### EXERCISE INPUT
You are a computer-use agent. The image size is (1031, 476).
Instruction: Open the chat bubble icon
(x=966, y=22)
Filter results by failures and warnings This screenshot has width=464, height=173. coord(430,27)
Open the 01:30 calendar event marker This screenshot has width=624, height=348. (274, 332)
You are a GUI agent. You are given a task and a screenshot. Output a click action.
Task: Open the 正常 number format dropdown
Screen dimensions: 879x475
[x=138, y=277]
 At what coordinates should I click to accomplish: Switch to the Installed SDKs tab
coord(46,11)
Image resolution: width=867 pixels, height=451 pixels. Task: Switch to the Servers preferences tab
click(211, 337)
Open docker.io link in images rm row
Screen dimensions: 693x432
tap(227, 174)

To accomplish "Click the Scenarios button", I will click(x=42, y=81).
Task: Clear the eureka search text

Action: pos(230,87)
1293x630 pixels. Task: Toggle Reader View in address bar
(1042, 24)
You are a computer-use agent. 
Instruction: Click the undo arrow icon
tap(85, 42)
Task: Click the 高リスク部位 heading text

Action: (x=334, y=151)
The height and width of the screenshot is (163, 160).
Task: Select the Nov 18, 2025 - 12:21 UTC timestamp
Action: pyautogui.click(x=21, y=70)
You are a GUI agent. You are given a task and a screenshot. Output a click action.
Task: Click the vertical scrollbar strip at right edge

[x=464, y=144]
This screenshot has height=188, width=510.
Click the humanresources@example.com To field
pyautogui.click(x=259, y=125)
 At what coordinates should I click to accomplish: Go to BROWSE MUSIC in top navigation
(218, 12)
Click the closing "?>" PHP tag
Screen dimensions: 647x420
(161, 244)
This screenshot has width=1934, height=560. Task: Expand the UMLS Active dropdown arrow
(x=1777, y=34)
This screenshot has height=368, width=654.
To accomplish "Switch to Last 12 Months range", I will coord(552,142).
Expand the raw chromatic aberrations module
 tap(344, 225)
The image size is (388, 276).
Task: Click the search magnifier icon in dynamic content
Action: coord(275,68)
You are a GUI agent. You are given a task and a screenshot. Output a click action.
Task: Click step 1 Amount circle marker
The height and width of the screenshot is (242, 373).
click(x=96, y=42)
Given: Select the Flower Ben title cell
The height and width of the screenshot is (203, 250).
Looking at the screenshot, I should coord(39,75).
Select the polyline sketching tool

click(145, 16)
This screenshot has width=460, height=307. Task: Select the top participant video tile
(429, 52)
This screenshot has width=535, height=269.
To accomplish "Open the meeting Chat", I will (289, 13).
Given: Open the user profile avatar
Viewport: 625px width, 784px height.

### AIM OF THE EXERCISE
Pull every line containing "computer" out of the material and copy it.

### SOLUTION TO THIS TASK
You are a computer-use agent. The image size is (1031, 476).
You are a computer-use agent. 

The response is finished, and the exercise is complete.